Please copy every one of the data items below word for word, line by line, without changing anything.

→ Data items
## BEGIN

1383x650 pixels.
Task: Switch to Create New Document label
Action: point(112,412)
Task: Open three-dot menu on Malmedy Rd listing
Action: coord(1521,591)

## END

→ Exercise solution
1383x650 pixels.
Task: Switch to Create New Document label
Action: point(112,412)
Task: Open three-dot menu on Malmedy Rd listing
Action: coord(1521,591)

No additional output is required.